Research

Prof. Antoniadis’ initial research activities were in the area of measurement and modeling of the earth’s ionosphere and thermosphere ranging from instrument design to computer simulation. After earning his Ph.D. at Stanford he led the development of the first two generations of the SUPREM process simulator, and since then his technical activity has been in the area of semiconductor devices and integrated circuit technology. He has worked on the physics of diffusion in silicon, thin-film technology and devices, and quantum-effect semiconductor devices. His current research focuses on the physics and technology of extreme-submicron Si, SOI and Si/SiGe MOSFETs.

Prof. Antoniadis has made seminal contributions to the understanding of point defect mechanisms in atomic diffusion in silicon. In the late 70’s he pioneered experimental methods that led to the first proof and subsequent quantitative characterization of the dual, vacancy – interstitialcy diffusion mechanisms of common dopant atoms in silicon. Then, in the early 80’s he pioneered experimental field-effect nanostructures that became the basis for many investigations jointly with colleagues and students at MIT, of quantum effects in electron transport in ultra-small silicon and III-V field-effect devices.

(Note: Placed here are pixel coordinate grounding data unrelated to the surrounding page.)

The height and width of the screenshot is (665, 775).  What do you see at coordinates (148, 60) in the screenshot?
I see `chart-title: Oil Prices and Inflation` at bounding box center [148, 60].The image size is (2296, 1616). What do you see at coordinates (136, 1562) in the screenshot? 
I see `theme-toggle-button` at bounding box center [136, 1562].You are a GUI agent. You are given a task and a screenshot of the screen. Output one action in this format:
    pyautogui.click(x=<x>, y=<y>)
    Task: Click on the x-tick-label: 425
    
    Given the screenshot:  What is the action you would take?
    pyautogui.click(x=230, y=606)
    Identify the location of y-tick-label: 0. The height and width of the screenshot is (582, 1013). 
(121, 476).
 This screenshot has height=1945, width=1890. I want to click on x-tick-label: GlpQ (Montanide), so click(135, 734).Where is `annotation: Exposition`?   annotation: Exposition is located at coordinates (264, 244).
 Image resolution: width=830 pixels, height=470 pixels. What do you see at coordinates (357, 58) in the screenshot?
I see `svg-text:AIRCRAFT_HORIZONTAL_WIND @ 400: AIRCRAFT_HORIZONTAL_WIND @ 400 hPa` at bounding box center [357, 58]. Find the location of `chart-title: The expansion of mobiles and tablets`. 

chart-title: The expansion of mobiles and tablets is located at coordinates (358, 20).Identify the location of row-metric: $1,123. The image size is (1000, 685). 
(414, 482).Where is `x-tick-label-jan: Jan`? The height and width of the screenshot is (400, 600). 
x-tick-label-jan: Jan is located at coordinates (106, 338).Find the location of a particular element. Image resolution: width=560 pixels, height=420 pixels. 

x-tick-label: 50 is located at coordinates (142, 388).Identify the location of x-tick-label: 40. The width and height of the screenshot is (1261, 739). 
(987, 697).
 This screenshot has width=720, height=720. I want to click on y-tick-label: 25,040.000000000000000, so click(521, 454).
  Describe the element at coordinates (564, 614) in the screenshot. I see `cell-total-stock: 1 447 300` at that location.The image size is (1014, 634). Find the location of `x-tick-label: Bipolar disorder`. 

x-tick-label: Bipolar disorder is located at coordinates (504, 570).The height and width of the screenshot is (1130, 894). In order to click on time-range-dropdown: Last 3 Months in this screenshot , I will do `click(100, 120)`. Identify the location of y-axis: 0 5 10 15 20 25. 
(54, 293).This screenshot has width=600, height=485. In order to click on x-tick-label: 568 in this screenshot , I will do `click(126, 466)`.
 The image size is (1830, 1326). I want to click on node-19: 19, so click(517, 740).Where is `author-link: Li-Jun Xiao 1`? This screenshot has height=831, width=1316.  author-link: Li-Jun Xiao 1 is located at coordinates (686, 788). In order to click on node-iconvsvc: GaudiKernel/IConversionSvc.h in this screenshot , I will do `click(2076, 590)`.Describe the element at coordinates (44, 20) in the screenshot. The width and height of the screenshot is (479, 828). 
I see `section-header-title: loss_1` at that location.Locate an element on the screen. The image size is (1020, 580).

Several firsts, including lateral surface superlattice, quasi-one dimensional density of states, and single-electron transistor (SET) demonstrations resulted from this work. In parallel he led research that in 1985 resulted in sub-100-nm MOSFETs and the first demonstration of source to channel electron injection velocities exceeding the saturation velocity. This early work along with his subsequent studies of highly non-uniform channel doping, and more recent experimental studies of SOI transistors have contributed to the groundwork for today’s high performance silicon MOSFETs.